**WORK REQUIRED:** Repeat only the lines from the one holding "SUBSCRIBE (325, 768)" down to the last line of the listing below, including both of those lines.
/---
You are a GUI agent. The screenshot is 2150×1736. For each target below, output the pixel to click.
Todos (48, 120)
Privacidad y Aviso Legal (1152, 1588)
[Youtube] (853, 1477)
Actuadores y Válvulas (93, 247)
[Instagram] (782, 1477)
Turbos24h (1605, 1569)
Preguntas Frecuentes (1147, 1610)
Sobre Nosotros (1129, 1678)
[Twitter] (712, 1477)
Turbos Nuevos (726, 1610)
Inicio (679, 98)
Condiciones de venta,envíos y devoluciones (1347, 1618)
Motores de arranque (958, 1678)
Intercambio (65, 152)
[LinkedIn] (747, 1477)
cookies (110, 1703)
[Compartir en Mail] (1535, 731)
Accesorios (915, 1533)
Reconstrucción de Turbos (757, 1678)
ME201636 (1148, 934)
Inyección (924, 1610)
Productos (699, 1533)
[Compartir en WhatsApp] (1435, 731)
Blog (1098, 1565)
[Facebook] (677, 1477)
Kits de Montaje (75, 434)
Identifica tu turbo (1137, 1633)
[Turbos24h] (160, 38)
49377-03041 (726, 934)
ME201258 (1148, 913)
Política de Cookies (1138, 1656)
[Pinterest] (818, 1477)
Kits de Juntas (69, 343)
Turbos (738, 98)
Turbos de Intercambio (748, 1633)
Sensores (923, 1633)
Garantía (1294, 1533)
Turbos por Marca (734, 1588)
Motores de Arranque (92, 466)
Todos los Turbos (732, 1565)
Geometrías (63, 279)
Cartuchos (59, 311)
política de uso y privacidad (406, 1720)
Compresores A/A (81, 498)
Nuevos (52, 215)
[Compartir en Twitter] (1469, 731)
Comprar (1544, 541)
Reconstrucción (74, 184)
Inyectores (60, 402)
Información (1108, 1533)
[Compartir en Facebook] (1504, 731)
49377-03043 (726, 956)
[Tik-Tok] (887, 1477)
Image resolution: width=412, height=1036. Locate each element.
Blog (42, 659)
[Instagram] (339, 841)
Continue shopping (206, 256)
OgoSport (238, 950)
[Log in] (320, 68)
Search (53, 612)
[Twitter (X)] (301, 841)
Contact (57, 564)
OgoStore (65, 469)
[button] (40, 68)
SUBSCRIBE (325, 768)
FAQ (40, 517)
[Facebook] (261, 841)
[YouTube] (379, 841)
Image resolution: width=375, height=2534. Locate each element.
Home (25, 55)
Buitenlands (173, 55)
\---
**RESPONSE BELOW:**
SUBSCRIBE (325, 768)
FAQ (40, 517)
[Facebook] (261, 841)
[YouTube] (379, 841)
Image resolution: width=375, height=2534. Locate each element.
Home (25, 55)
Buitenlands (173, 55)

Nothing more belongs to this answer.